Dignified retirement 

Under these conditions, a dignified retirement should have come as an immense relief, and his utter inability to muster any meaningful support in his own party should wake him up to the nature and magnitude of his political legacy.

Kanu shrivelled gradually, from one general election to another. 

Although it still has a meagre parliamentary presence, its own chairman could not win a parliamentary seat that for long was considered his lawful patrimony. 

Even so, it took a full 20 years from the end of its turn as a ruling party, for Kanu to crash in these unforgiving straits. Kenyatta and Jubilee took months.

In fact, Kenyatta’s spectacular political implosion has overtaken the precedents set by opposition parties, which never got close to winning power, except the Orange Democratic Movement. 
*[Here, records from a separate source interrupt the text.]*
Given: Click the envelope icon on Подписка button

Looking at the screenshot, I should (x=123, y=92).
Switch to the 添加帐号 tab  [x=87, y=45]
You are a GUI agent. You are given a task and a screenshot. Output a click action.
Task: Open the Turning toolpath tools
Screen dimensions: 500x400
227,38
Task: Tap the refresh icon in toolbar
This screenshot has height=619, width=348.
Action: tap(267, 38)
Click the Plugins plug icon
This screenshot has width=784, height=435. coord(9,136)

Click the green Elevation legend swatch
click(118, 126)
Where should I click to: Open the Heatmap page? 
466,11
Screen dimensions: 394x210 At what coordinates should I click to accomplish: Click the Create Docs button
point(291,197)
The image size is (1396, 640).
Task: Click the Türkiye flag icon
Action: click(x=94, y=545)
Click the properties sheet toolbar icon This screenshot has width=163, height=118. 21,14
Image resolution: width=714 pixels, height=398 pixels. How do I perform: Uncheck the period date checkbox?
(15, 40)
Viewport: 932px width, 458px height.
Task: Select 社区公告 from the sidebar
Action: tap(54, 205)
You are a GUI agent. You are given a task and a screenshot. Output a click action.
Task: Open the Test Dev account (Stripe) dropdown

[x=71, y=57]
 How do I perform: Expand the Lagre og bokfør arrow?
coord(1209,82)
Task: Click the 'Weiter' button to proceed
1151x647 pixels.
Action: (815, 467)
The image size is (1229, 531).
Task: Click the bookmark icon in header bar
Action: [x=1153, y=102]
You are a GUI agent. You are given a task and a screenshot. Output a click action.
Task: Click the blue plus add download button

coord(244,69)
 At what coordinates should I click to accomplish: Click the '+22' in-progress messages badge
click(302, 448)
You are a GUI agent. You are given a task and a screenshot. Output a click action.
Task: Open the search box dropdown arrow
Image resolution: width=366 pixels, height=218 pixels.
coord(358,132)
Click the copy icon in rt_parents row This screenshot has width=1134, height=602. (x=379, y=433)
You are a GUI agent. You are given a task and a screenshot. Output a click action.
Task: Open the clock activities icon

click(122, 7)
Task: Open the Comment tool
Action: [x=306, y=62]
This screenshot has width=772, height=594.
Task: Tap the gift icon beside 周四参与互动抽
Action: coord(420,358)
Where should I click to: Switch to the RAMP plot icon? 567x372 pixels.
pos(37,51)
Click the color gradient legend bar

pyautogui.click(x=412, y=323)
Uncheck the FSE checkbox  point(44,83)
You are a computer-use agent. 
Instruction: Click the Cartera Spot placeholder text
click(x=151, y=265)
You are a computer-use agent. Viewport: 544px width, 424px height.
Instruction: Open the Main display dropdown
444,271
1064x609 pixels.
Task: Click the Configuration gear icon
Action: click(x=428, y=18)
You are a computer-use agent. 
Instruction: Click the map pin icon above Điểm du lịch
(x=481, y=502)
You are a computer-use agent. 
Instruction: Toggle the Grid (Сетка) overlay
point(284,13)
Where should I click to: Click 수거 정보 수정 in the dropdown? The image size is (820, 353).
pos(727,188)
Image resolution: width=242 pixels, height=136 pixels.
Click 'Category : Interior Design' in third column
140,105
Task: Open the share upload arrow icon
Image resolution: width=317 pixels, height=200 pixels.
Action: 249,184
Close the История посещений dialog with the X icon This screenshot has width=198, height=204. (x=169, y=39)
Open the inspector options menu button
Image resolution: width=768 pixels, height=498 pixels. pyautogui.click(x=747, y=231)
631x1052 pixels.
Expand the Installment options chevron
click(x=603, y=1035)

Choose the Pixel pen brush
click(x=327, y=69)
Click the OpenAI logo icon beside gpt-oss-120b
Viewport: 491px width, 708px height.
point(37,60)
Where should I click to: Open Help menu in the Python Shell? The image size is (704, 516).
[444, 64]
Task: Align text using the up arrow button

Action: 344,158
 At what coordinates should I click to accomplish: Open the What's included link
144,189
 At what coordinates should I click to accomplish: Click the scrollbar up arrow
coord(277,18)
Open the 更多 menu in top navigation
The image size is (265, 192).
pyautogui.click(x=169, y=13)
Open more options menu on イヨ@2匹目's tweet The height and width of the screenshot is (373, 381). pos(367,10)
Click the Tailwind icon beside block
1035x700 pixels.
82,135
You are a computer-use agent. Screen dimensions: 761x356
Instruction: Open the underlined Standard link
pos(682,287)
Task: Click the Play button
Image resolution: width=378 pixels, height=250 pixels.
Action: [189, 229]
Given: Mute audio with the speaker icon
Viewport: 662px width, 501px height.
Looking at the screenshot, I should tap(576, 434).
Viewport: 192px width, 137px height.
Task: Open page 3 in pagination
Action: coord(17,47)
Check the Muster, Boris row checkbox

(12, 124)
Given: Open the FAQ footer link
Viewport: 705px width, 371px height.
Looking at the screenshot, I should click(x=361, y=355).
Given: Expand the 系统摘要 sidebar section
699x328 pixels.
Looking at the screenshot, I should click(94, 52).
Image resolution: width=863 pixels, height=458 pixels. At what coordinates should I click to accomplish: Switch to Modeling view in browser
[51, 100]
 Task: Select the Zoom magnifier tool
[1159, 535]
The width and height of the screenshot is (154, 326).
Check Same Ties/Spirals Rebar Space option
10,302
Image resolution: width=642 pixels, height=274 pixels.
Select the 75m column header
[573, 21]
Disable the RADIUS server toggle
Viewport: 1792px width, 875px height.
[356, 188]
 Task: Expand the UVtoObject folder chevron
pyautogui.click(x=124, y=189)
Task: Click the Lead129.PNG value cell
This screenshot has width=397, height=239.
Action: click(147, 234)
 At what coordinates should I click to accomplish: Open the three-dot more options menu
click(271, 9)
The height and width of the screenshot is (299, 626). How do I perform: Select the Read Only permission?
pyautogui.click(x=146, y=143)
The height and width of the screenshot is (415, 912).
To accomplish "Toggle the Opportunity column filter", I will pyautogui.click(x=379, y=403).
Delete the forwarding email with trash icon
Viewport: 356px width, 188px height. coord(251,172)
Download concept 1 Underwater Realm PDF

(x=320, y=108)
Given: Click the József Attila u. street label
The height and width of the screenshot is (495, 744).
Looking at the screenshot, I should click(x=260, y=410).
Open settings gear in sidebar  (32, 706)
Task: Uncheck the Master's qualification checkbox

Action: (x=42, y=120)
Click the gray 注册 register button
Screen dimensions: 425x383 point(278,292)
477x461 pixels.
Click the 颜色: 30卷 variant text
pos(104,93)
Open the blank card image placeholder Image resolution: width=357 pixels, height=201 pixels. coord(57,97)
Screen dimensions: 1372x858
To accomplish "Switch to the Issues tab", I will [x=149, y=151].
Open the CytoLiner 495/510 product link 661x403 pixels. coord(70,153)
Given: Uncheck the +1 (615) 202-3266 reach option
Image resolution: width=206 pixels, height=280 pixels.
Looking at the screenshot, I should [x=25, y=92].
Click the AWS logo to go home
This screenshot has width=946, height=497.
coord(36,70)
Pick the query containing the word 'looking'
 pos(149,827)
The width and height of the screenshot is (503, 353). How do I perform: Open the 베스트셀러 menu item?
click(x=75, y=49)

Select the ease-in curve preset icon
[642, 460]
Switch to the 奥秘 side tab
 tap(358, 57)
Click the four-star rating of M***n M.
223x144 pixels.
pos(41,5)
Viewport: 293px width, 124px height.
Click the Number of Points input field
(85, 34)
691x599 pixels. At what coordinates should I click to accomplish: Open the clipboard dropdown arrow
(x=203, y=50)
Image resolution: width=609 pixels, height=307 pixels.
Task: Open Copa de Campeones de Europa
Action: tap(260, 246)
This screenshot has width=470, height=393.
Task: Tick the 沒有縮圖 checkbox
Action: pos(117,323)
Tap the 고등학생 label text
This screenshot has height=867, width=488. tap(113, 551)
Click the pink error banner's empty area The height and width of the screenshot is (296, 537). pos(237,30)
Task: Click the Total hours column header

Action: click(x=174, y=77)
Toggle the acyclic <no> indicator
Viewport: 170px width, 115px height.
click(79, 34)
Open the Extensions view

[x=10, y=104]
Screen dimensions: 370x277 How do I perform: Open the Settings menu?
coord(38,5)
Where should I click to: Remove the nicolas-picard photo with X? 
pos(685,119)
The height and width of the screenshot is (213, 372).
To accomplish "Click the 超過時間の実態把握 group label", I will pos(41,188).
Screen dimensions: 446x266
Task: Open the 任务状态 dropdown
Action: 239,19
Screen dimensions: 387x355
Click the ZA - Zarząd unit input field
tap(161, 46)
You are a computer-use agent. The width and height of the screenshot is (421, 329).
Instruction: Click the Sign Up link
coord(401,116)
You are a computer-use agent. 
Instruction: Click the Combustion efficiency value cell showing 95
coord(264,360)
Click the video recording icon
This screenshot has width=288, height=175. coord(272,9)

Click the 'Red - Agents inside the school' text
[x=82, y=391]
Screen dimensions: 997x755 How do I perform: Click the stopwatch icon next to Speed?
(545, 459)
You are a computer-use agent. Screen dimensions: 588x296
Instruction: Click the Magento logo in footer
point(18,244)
It is too early to forget that Kalonzo Musyoka’s absurdly named Wiper was originally registered as the Orange Democratic Movement Party of Kenya, in a bid to appropriate the Orange brand which had felled a government and to subdue Odinga. 

In the Battle of Registration Certificates, Odinga conjured up the Orange Democratic Movement, and through sheer drive and gravitas, eclipsed Musyoka out of contention. 

Uneasy cohabitation 

These have now become special-purpose vehicles for coalition building, contesting each election as tawdry iterations of whatever latest configuration their uneasy cohabitation demands.

The national record for the most devastatingly relentless binary fission of political organisations belongs to the Forum for the Restoration of Democracy (FORD). 

This juggernaut was the first serious threat to Kanu and should have, all factors held constant, run Nyayo out of town way back in 1992. 

However, on account of intractable ambitions, FORD was riven by faction; Jaramogi Odinga’s Agip House faction, later Ford-Kenya, and Kenneth Matiba’s Muthithi House faction, which became Ford-Asili. 

Matiba’s ill health, and Kibaki’s emergence as a political titan, quickly tamed Ford Asili. Ford-Kenya prowled more confidently until the elder Odinga died, whereupon a vicious succession struggle cannibalised Ford-K, producing additional outfits: National Development Party and the Social Democratic Party.

Kenyatta was a diffident apprentice in Ford-Asili, where he acquired his political management techniques.

Mr Ng’eno is an Advocate of the High Court of Kenya.